I wasn't quite right, but I was close. Here are the exact answers from Griffith Observatory's LA-customized run of the US Naval Observatory's MICA software. (The only sense in which this is LA-customized is with respect to the time zone, i.e. the phases of the moon (unlike moonrise and moonset times!) are global.)
  1. new moon: Jul 30 11:40
  2. first quarter: Aug 6 16:08
  3. full moon: Aug 13 11:57
  4. last quarter: Aug 21 14:54
  5. new moon: Aug 28 20:04
Here's a calendar visually showing the phases of the moon for each day in August 2011.

The main source of my errors is that the new moon wasn't exactly at 00:00 on August 1. It was actually about 1.5 days before that, Jul 30 11:40. Jewish months start around the time of the new moon, but not exactly at the new moon. To be fair, the month of Av started at sunset on July 31, which was a little closer to the new moon than 00:00 on August 1.

How far off is the start of the Jewish month from the new moon? What were the sources of my errors other than this main one? What's up with the times of moonrise and moonset? Are they related to the phase of the moon? What are some good ways to visualize the relationship between moonrise, moonset, sunrise, sunset, the Gregorian date, and the Jewish date?

I will try to cover some of the questions in a follow-up blog post.

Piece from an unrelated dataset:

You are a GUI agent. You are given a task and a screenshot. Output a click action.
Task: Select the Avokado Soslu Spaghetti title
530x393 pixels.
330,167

Tisha B'Av commemorates the sometimes-tragic consequences of the irreconcilable differences between Jewish and Gentile civilizations. But this year it landed in harmony with the secular calendar, bringing me closer to the solar system we live in and bringing me closer to the great ancient civilizations that tried, and almost succeeded, in reconciling the irreconcilable motions of the earth, the moon, and the sun.

1 comment:

  1. Update: above, I lazily speculate that coincidences between Gregorian and Hebrew months happen about once every 30 months. I can now say with some confidence that this is approximately correct, because I've found a great source of information on the topic, http://hebrewcalendar.tripod.com/moladot6.html. The correct answer is about once every 28.3 months, or 0.423 times per year. But my speculation that coincidences are pretty evenly distributed is not correct. For one thing, there are never more than 3 in a year. So sometimes you can get the right answer (or pretty close to it) for the wrong reason.